"I've never been a foot-slogger myself," admitted Rupert, "but I've Mastered a beagle pack, and won a few running pots at school and during my brief 'Varsity career. What are your distances?"

"Our minimum, when marching quietly out of barracks and back, without a halt is forty kilometres under our present Colonel, who is known in the Legion as The Marching Pig, and we do it three or four times a week. On forced marches we do anything that is to be done, inasmuch as it is the unalterable law of the Legion that all forced marches must be done in one march. If the next post were forty miles away or even fifty, and the matter urgent, we should go straight on without a halt, except the usual 'cigarette space,' or five minutes in every hour, until we got there. I assure you I have very often marched as much as six hundred kilometres in fifteen days, and occasionally much more. And we carry the heaviest kit in the world--over a hundred-weight, in full marching order."

"What is a kilometre?" asked the interested Rupert.

"Call it five furlongs."

"Then an ordinary day's march is about thirty miles without a halt, and you may have to do four hundred miles straight off, at the rate of twenty-five consecutive miles a day? Good Lord above us!"

"Yes, my own personal record is five hundred and sixty miles in nineteen days, without a rest day--under the African sun and across sand...."

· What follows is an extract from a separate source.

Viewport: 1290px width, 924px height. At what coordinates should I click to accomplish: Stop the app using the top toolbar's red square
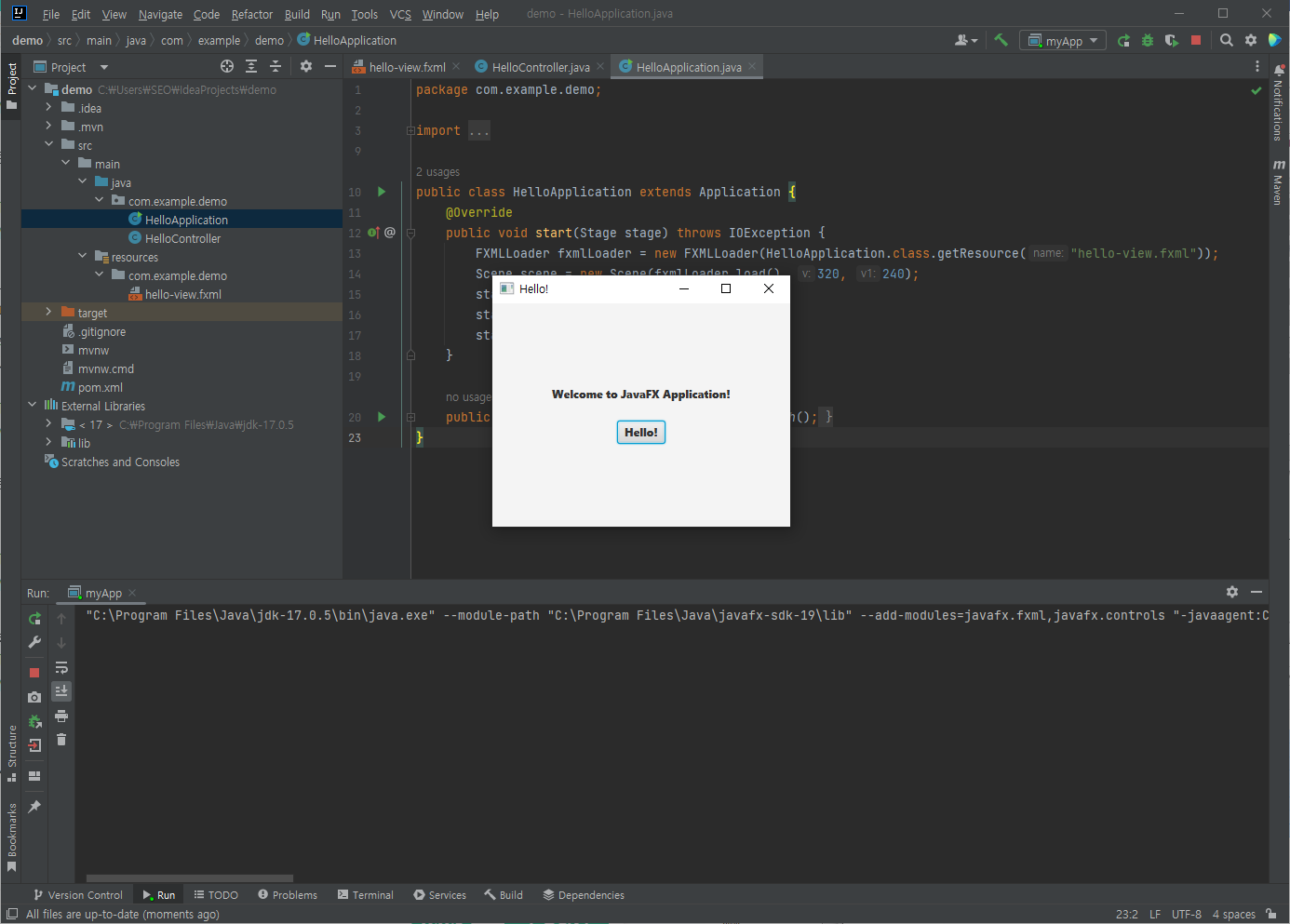click(x=1196, y=40)
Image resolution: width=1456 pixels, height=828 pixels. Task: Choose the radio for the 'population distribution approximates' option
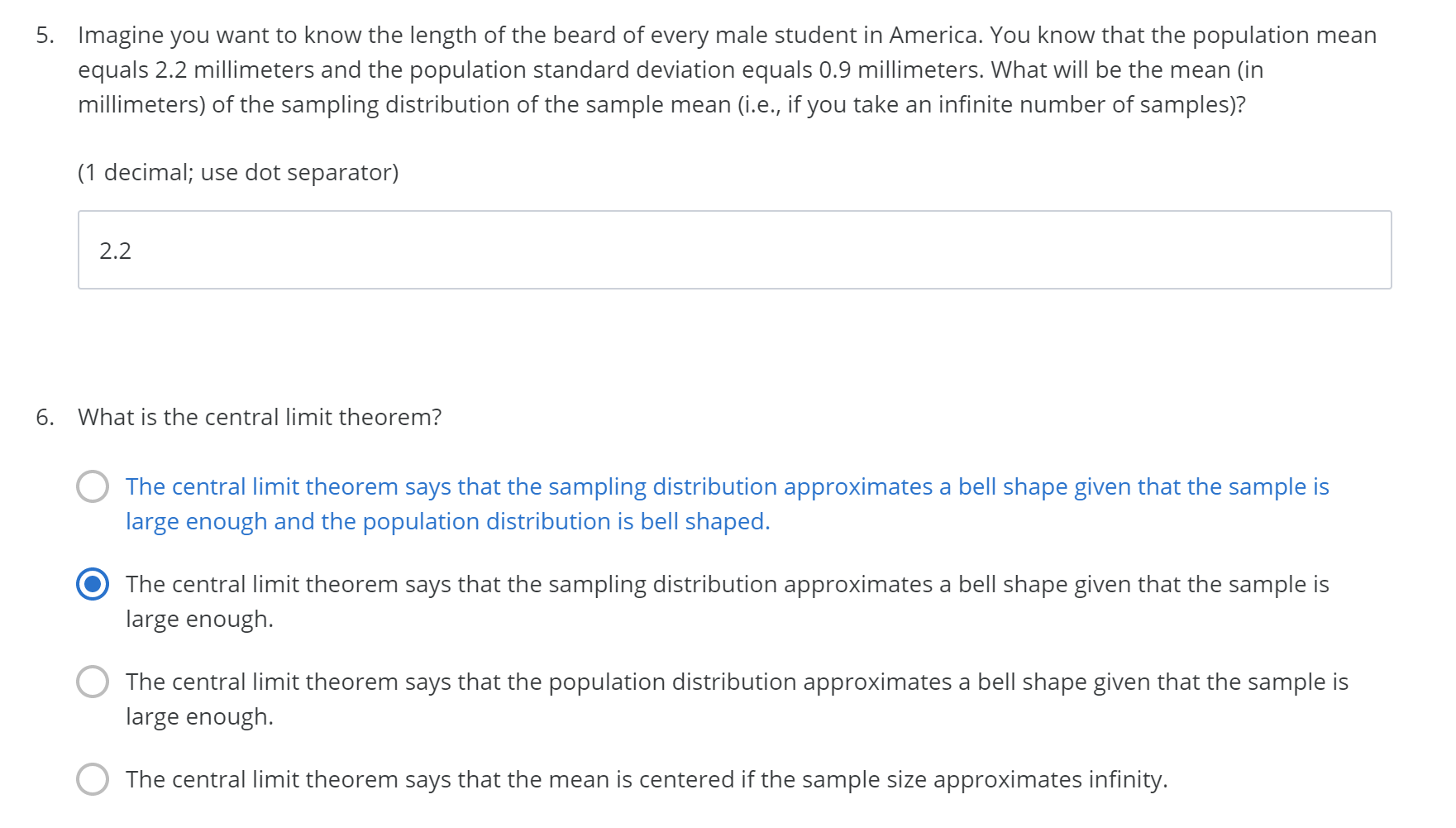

"I say--what's this game?" interrupted Rupert, as the three turned a corner and entered a small square between the rear of the caserne of the Fourth Company and the great barrack-wall--a square of which all exits were guarded by sentries with fixed bayonets. Round and round in a ring at a very rapid quick-step ran a dismal procession of suffering men, to the monotonously reiterated order of a Corporal--

"A droit, droit. A droit, droit. A droit, droit."

Their blanched, starved-looking faces, glazed eyes, protruding tongues and doubled-up bodies made them a doleful spectacle. On each man's back was a burden of a hundred pounds of stones. On each man's emaciated face, a look of agony, and on the canvas-clad back of one man, a great stain of wet blood from a raw wound caused by the cutting and rubbing of the stone-laden knapsack. Each man wore a fatigue-uniform, filthy beyond description.

"Why the hell can't they be set ter sutthin' useful--hoein' pertaties, or splittin' rails, or chewin' gum--'stead o' that silly strain-me-heart and break-me-sperrit game on empty stummicks twice a day?" observed the Bucking Bronco.